Freeze bread when it’s still at its prime and—unless you’re sure you’ll eat the whole loaf when you take it out—slice it first. Yes, I know I just told you not to slice your bread ahead of time, but slicing before you put it in the freezer is an exception. That way you can take just what you need out of the freezer. (Of course, if you think you’ll eat half a loaf once it’s defrosted, then you can just cut it in half before you tuck it in the freezer.) Whatever you do, don’t unfreeze/freeze/unfreeze your bread, or you’ll wind up with something not worth eating.
To freeze, wrap the bread in freezer foil or freezer plastic bags. (Both are heavier duty than regular foil or plastic, and they’re a good idea because breads are prone to freezer burn.) For extra protection, some people like to vacuum seal or double bag their breads, especially rolls. At the very least, try to get as much air out of the bag as possible. Your bread should stay fresh for a few months in the freezer.
There’s lots of (conflicting) advice about the best way to defrost breads. Some experts advise unwrapping bread before defrosting, to keep it from getting soggy. Others recommend leaving it in the plastic bag to keep it from drying out. Some suggest defrosting in the refrigerator (for a few hours for slices or overnight for full loaves). Another option is to take it out of the freezer and let it thaw for a few hours at room temp or—if you’re going to eat it right away—toast it or heat it in the oven for 10-15 minutes @ 350 degrees. No matter what method you use, you’ll want to wrap it or put it in a breadbox to keep it from drying out once it’s defrosted.
BTW, have you noticed that some bread gets stale more quickly than other bread? Sourdough bread, for example, doesn’t go stale as fast as other breads because of the acidity of the starter in the bread.
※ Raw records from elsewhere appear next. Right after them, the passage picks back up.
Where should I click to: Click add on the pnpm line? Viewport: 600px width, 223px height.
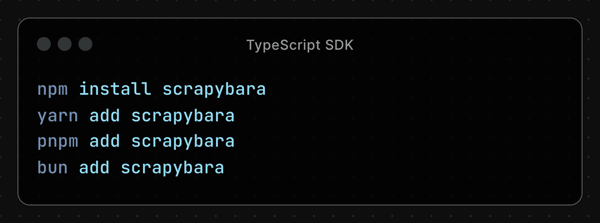[x=105, y=141]
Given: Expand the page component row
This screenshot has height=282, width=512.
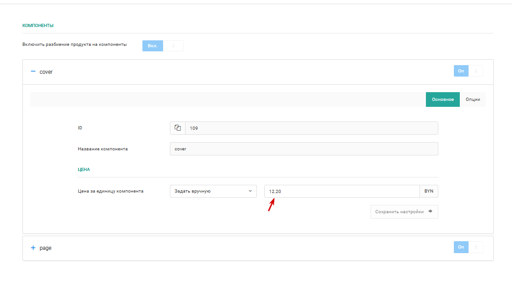Looking at the screenshot, I should [x=258, y=248].
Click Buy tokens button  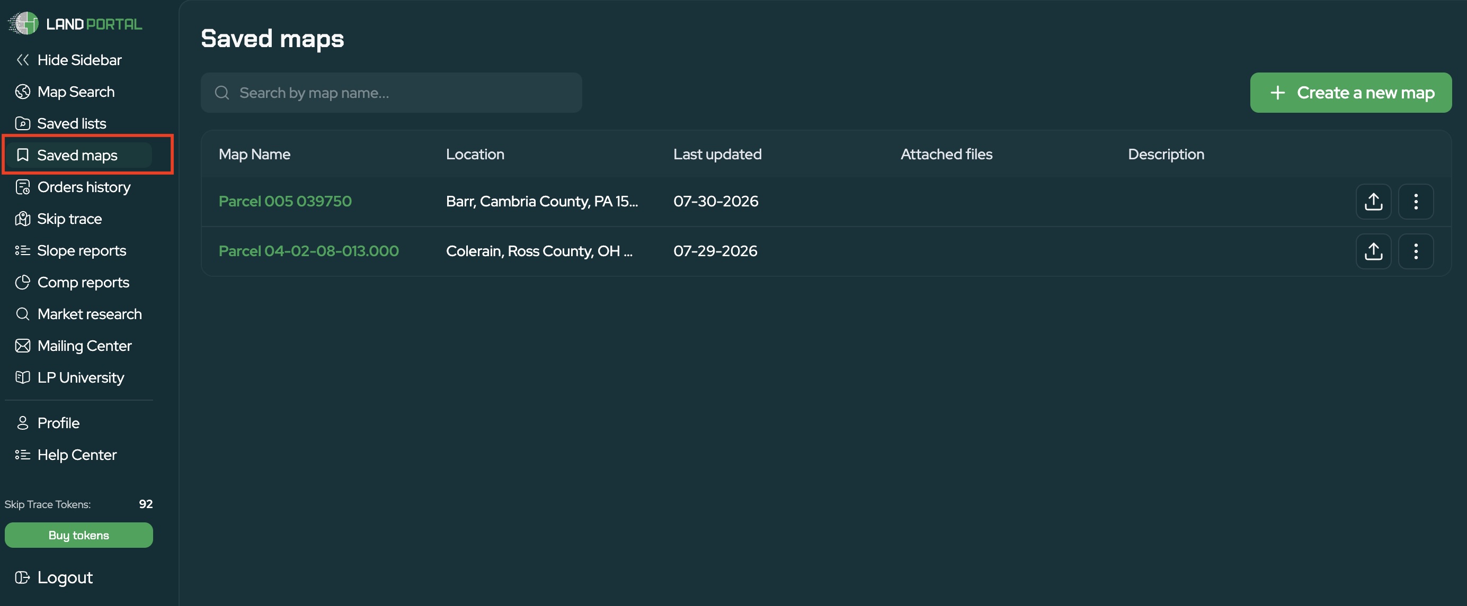click(79, 535)
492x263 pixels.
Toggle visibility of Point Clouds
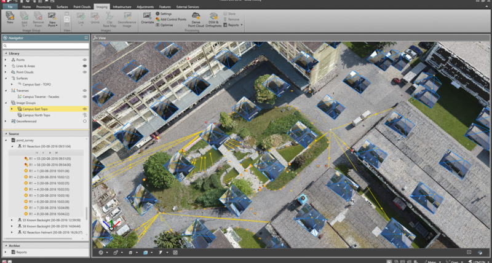(85, 72)
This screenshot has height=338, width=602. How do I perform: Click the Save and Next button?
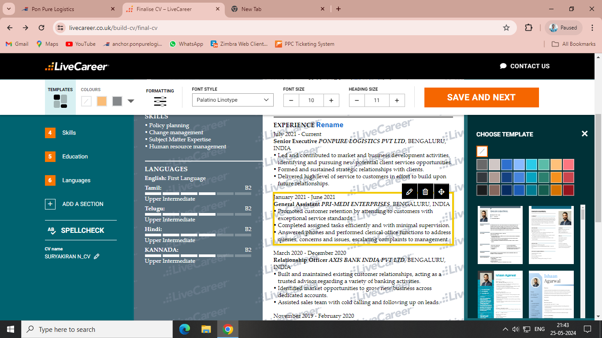tap(481, 97)
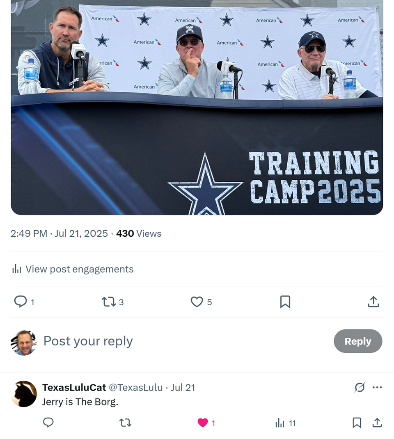Open the more options menu on reply

click(377, 387)
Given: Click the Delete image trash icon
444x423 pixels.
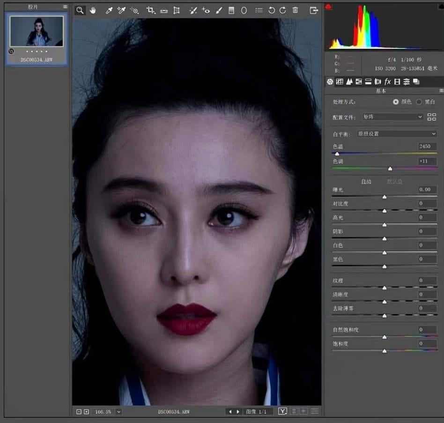Looking at the screenshot, I should click(x=295, y=10).
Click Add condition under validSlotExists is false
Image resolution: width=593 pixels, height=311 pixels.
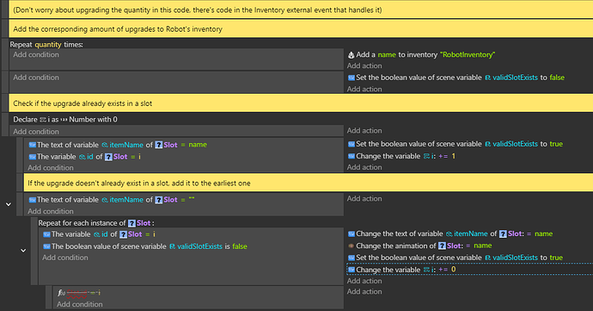point(65,258)
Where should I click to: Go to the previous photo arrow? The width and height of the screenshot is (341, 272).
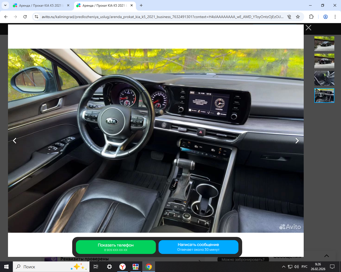pyautogui.click(x=15, y=141)
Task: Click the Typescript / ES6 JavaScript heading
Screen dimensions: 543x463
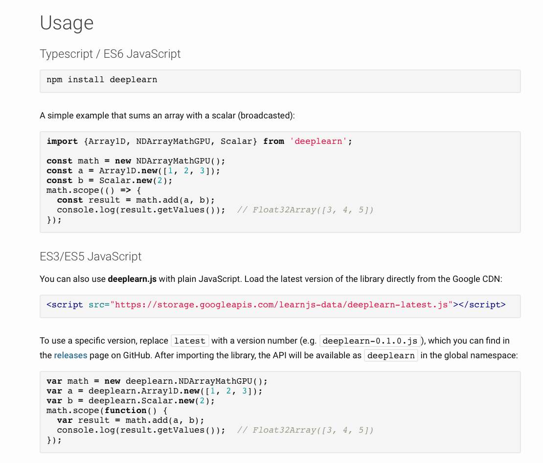Action: click(x=110, y=54)
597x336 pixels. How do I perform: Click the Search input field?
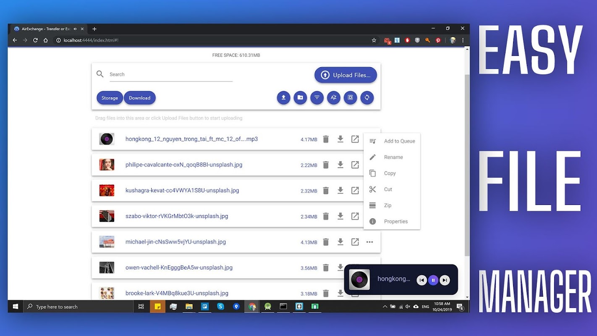171,74
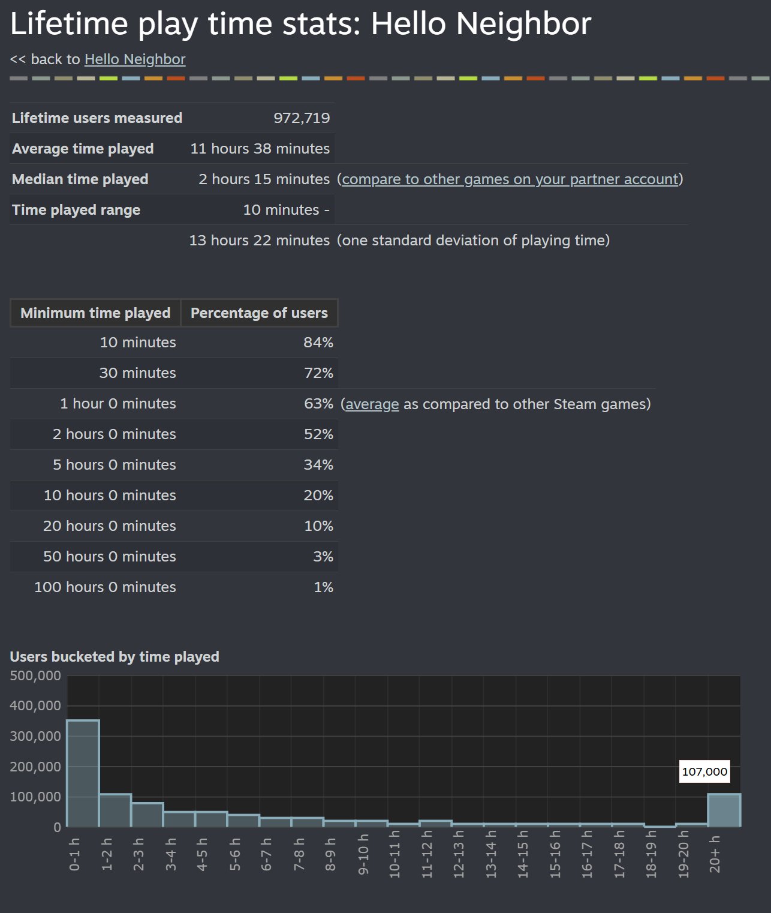
Task: Click the Lifetime play time stats page title
Action: click(x=300, y=24)
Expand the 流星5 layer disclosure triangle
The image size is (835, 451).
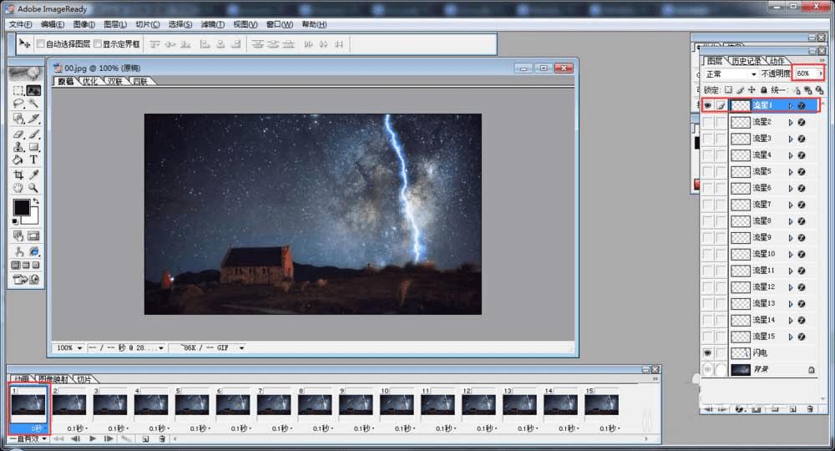(790, 171)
And brioche and challah go the distance because the fat in them helps them stay fresh longer—unlike baguettes, which get hard and stale after just a day.
If your bread does get stale before you’ve had a chance to eat it up, don’t toss it! It’s perfect for making croutons, breadcrumbs, and bread pudding.
What are your favorite recipes for old bread? Where do you like to store your bread to keep it fresh? And what’s your advice on defrosting bread?